Joanna Monteiro é responsável pelos Projetos Globais da FCB Global.

Nivea Doll é um projeto criado pela FCB Brasil, quando Joanna desempenhava a função de ECD

Speaking Exchange para CNA: outro premiado projeto feito pela FCB Brasil enquanto Joanna era ECD da agência.

Keka Morelle, atual CCO da Wunderman Thompson.

Projeto premiado em Cannes para Guaraná Antarctica e supervisionado por Keka Morelle.

Projeto para Havaianas pela AlmapBBDO e supervisionado por Keka Morelle.

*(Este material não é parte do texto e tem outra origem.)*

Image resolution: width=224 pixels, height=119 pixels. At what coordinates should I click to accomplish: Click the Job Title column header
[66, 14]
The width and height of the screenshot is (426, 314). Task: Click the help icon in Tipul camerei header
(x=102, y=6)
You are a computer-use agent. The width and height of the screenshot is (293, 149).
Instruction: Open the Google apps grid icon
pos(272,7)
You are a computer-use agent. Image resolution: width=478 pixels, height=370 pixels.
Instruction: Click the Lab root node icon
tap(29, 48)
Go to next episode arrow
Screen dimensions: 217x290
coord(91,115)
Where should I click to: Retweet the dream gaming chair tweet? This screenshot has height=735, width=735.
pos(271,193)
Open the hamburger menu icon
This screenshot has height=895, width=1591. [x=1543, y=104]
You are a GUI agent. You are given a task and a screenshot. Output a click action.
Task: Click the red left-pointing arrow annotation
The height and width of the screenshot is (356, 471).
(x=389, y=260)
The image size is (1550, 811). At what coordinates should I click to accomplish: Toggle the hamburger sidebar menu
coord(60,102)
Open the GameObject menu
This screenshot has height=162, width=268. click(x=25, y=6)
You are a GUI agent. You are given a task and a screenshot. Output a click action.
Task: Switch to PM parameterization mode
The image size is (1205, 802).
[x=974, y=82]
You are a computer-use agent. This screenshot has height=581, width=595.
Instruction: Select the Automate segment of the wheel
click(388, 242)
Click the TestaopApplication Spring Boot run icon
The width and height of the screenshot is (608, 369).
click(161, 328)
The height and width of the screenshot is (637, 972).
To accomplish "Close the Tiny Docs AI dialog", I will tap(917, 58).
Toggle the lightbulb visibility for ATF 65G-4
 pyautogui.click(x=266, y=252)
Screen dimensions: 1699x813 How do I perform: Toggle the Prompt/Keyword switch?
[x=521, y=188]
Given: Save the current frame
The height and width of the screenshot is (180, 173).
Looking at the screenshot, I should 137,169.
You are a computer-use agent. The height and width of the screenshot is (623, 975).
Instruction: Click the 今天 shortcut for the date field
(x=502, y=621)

Print feito por Keka Morelle na F/Nazca S&S, em 2007.

Filme para Havaianas

Filme para Getty Images

Júlia Velo, redatora da JWT.

FanFeat para Coca-Cola

Filme de Júlia Velo para Avon.

Júlia Velo para Coca-Cola

Uma dica pra quem tá começando?
Vai ler. Abre um livro agora e começa a ler. Qualquer livro. Seja de publicidade, que vai te inspirar a trabalhar com isso, seja um livro de ficção, de não-ficção, mas acho que quando você começa a entender o que você gosta de ler, você começa a entender o que gosta de escrever também, como construir seu texto. E aí, quando você constrói um bom texto, mesmo que a campanha inteira não tenha uma palavra, você entende muito melhor. Então acho que você encontrar a sua forma de escrever é a chave, e ela não precisa ser a mesma sempre. Assim como a gente muda de pensamento, assim como a gente vê muita mudança de design, a onda de D.A, como a onda F/Nazca, texto também tem essa onda toda, e a gente também tem essa onda interna. Então tem momento que a gente escreve muito de um jeito porque é inspirado por algumas pessoas ou por coisas no mundo que estejam acontecendo, e momentos que a gente vai escrever de outra. Mas você precisa ler pra encontrar os seus momentos e a sua forma.